D'après le texte fourni, répondez s'il vous plaît aux questions suivantes en reprenant la lettre de chacune :
(a) De qui les syndicats sont-ils en général les alliés ?
(b) À quel projet de loi le PL 10677 est-il intimement lié ?
(c) De quelle possibilité le parti socialiste a-t-il usé et abusé en commission ?

▶ **TEXTE FOURNI**:
━━━━━━━━━━━━━━━━

Quant à ma référence aux syndicats, je dirai ceci. Les syndicats sont en général les alliés des socialistes. Quand ils contredisent clairement les socialistes, il est absolument normal que le rapporteur de majorité que j'étais hier soir y fasse référence. Et là, je ne vois vraiment pas le problème. De plus, comme le disait très justement M. Deneys, le PL 10677 est intimement lié au PL 10821; il est donc absolument logique de les traiter en même temps. Par conséquent, un renvoi en commission n'a aucun sens. Tous les travaux ont été faits, toutes les auditions ont été effectuées, et le parti socialiste a usé et abusé de la possibilité de présenter des amendements en commission, inspirés du PL 10677. Par conséquent, c'est purement dilatoire, et l'on voit que le parti socialiste commence dès les premières minutes du débat à faire du dilatoire.

━━━━━━━━━━━━━━━━

▶ **DONNÉES FOURNIES**:
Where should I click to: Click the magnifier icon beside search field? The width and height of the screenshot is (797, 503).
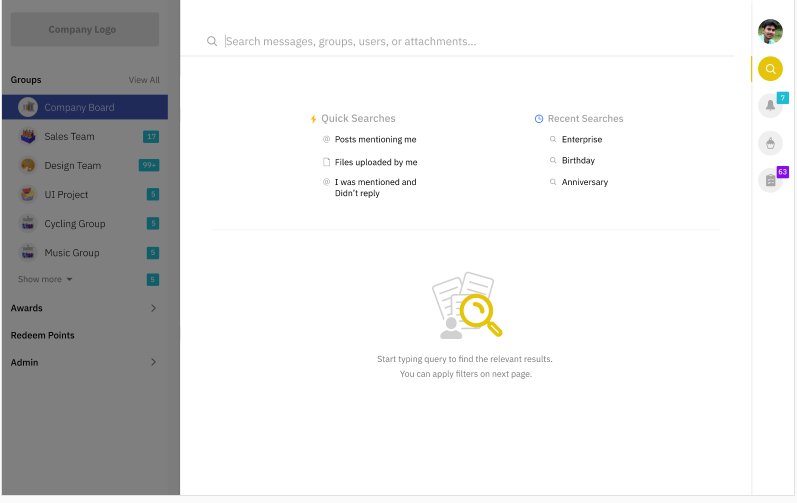pyautogui.click(x=212, y=41)
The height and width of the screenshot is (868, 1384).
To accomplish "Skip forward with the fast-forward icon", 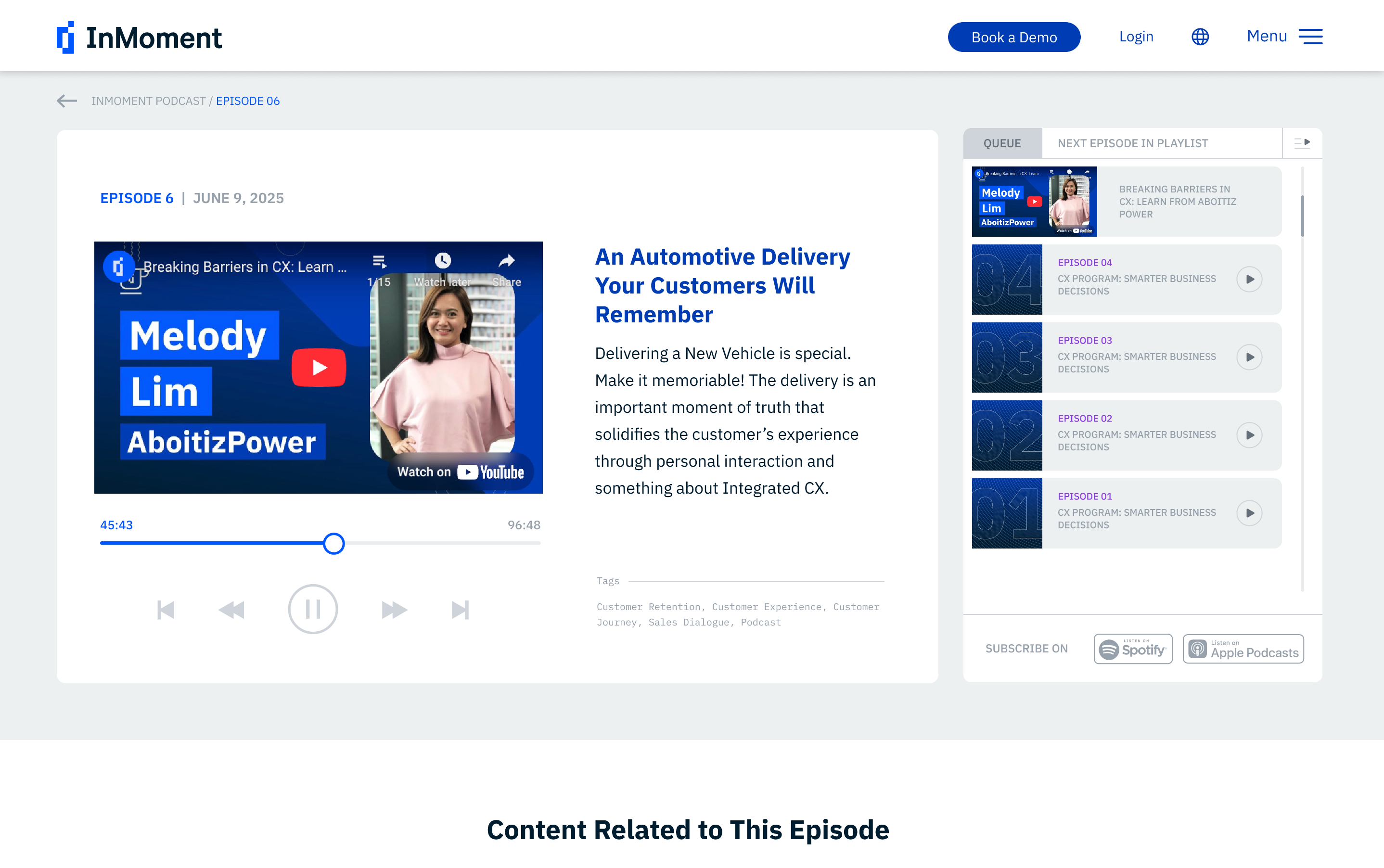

━━━━━━━━━━━━━━━━

▶ **RÉPONSE**:
(a) Des socialistes.
(b) Au PL 10821.
(c) De la possibilité de présenter des amendements en commission, inspirés du PL 10677.